▶ _LISTING_:
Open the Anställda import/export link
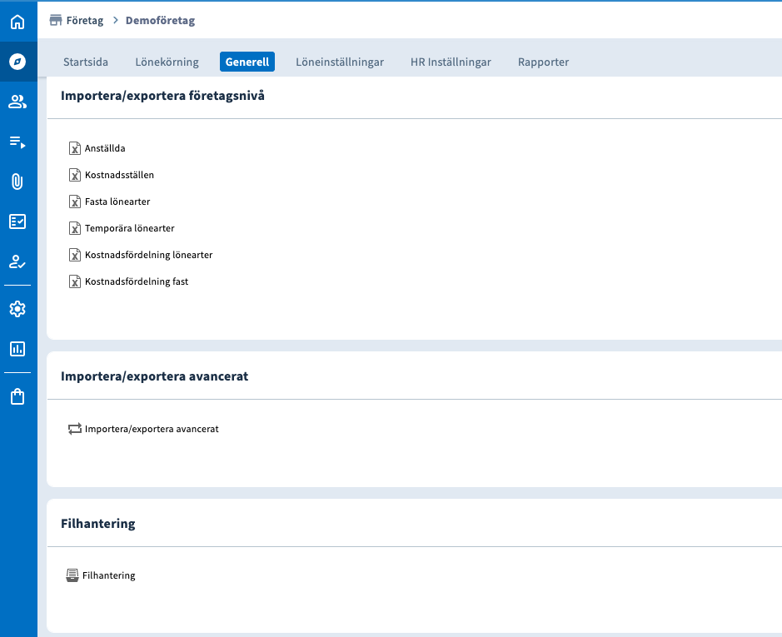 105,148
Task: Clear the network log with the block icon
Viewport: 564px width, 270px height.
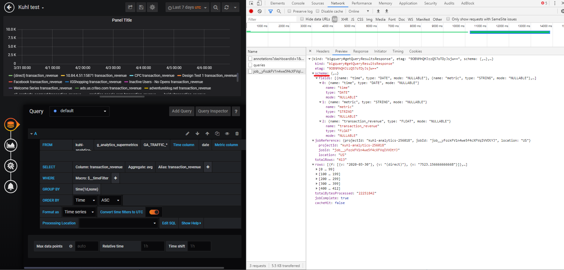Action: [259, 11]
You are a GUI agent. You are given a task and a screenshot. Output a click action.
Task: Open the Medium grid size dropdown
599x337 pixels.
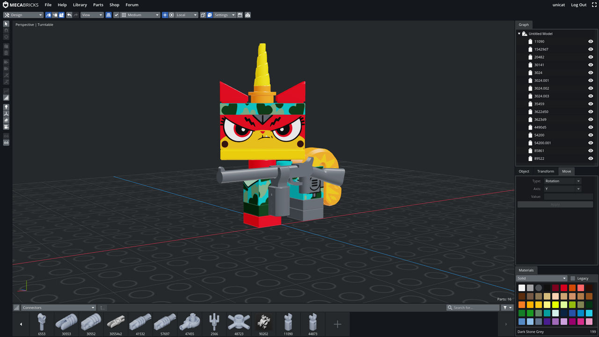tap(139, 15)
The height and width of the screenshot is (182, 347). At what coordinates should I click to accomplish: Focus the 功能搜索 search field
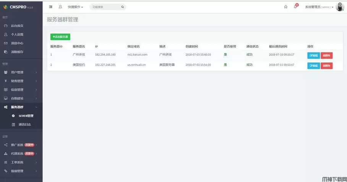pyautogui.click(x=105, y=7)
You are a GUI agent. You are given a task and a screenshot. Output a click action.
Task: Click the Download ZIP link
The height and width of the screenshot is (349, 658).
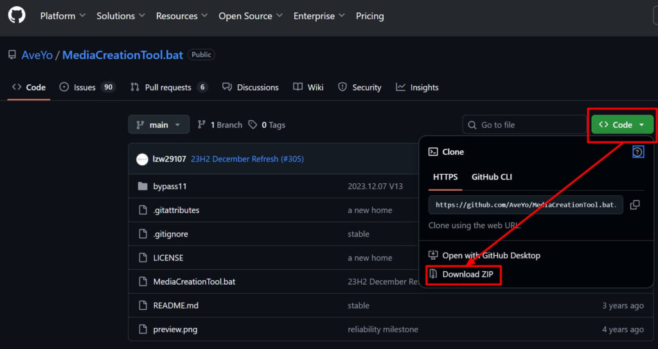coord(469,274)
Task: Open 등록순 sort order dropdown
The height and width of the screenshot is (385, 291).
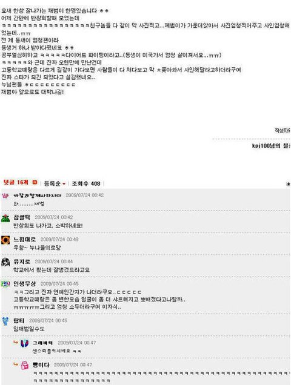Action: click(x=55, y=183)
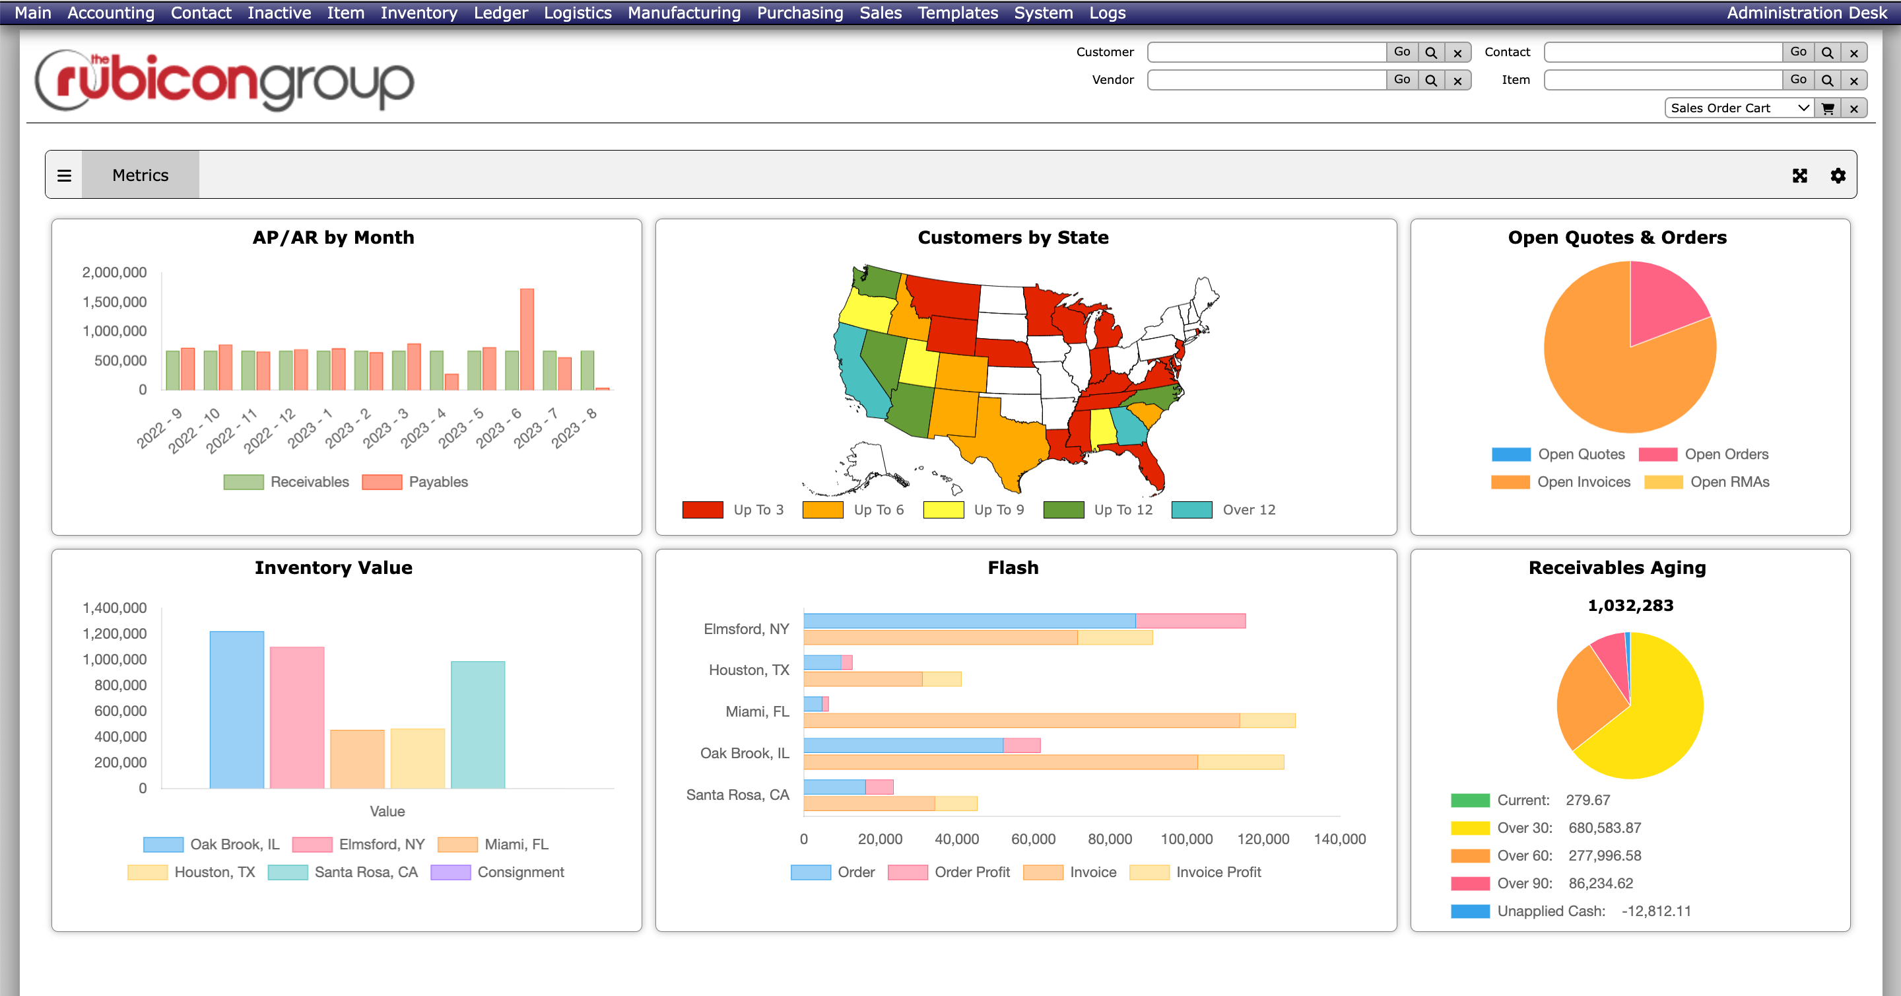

▶ _REQUEST_: Rewrite every line of the material above, replacing each occurrence of "screenshot" with "image" and leaving everything else unchanged. Omit the pictures from your answer.

▶ _RESPONSE FOR THIS EXERCISE_:
Open the Anställda import/export link
 105,148
Task: Clear the network log with the block icon
Viewport: 564px width, 270px height.
Action: [259, 11]
You are a GUI agent. You are given a task and a image. Output a click action.
Task: Open the Medium grid size dropdown
599x337 pixels.
tap(139, 15)
The height and width of the image is (182, 347). At what coordinates should I click to accomplish: Focus the 功能搜索 search field
pyautogui.click(x=105, y=7)
You are a GUI agent. You are given a task and a image. Output a click action.
Task: Click the Download ZIP link
The height and width of the image is (349, 658).
coord(469,274)
Task: Open 등록순 sort order dropdown
The height and width of the image is (385, 291).
Action: click(x=55, y=183)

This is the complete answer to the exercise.